The traditional approach would be some sort of high/medium/low classification. But AI can now do a much better job of focusing the analyst’s attention on the subset of issues/alerts that are truly the most critical. It can look at patterns of the underlying supply chain as well the user’s context to produce much better prioritization of issues that require attention. This allows much better utilization of the user’s most scarce resource (time).
Beyond visibility, the next step up is in the realm of decision making. Supply chain has a notoriously “high dimensional” decision space. In plain language, there are so many interacting factors and everything seems to impact everything else that it becomes hard to solve problems effectively.
In the past some of this was “solved” by doing planning with mathematically pristine objective functions and constraints. While, still very useful, these approaches had the major problem of not dealing well with the rapidly-shifting realities of real supply chains (especially the closer one got to execution). Here things would get increasing chaotic and users would resort to the process euphemistically sometimes called “expediting” and “firefighting.” However, with the advent of AI, it can now look at the complex planning and execution picture and suggest real-time, context-sensitive, Smart Prescriptions™, which guide the user towards optimal outcomes.

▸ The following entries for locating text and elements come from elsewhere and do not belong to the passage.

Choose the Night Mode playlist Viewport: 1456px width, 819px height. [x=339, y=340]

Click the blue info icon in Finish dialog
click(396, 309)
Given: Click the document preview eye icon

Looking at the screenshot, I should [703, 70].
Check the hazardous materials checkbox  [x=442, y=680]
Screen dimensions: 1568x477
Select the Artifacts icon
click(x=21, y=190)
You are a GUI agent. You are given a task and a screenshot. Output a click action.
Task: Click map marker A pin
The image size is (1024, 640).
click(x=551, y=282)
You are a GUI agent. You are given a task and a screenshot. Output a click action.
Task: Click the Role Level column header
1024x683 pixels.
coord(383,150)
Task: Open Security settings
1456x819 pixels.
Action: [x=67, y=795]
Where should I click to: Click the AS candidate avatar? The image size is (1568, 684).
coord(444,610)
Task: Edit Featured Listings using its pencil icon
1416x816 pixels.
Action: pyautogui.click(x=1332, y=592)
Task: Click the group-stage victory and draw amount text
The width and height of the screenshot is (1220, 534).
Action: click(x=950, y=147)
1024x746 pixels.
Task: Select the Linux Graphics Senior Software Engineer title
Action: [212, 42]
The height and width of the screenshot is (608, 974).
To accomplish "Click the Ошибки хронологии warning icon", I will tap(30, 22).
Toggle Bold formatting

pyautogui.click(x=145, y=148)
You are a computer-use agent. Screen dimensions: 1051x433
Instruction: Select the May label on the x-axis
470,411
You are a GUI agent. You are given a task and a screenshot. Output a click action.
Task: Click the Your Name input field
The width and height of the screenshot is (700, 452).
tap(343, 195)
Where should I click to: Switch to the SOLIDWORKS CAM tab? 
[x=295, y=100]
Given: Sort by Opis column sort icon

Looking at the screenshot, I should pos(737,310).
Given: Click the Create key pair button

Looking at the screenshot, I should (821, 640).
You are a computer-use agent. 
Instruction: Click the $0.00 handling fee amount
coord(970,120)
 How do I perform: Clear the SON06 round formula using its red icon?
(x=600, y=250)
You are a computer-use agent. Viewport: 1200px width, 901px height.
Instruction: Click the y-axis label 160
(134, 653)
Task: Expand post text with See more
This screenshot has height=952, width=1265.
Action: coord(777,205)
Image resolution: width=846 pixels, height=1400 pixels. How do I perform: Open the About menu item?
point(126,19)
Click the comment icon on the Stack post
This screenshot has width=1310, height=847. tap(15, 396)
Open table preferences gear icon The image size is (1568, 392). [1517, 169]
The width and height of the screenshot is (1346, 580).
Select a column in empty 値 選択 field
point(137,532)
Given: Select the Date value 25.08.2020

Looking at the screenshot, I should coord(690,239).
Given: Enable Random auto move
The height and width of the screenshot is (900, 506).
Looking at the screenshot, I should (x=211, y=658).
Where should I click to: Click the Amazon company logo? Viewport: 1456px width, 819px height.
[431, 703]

All of the aforementioned applications of AI have the advantage that they also continuously learn based on a tight feedback loop between action and outcome. This in turn means that even when there are “phase shifts” in supply chain characteristics, the AI picks it up.
The next level up in human-level pattern-based analysis and action comes from processing human languages. This is where the Large Language Models (LLMs) like ChatGPT are playing a significant role. On the one hand these models enable chat, but if one zooms out a bit, what they fundamentally do is open the world of textual data to be incorporated into supply chain decision making. It turns out that there is a gigantic volume of useful textual information out there, but these could never really be processed at scale. LLM’s change that.
For example, supply chain risk data is primarily found in textual sources and for the first time these can be processed, semantically analyzed, classified and applied. This is allowing supply chain risk management to finally be done at scale in a systematic manner. If the last few years have taught us anything, supply chain risk is a critically underemployed capability and is needed now more than ever. Along with the sudden availability of risk-information-at-scale, risk-enabling the “deterministic” side (multi-echelon constrained planning and execution) of this is also needed and being done.
Realizing the Full Benefits of AI in the Supply Chain
AI is significantly changing supply chains and benefiting companies that adopt it effectively. However, this requires a comprehensive change in how modern systems are architected.
This involves combining traditional combinatorial optimization with AI, rethinking the user experience to have a more natural chat-based interface, addressing issues related to AI’s lack of transparency, incorporating AI into the IT infrastructure of supply chain systems for faster results, and building supply chains that consider all the limitations of AI.
Ultimately, we are moving towards developing advanced AI assistants for supply chains that enhance human productivity. These assistants will possess knowledge about general supply chain processes as well as the specific needs of individual users.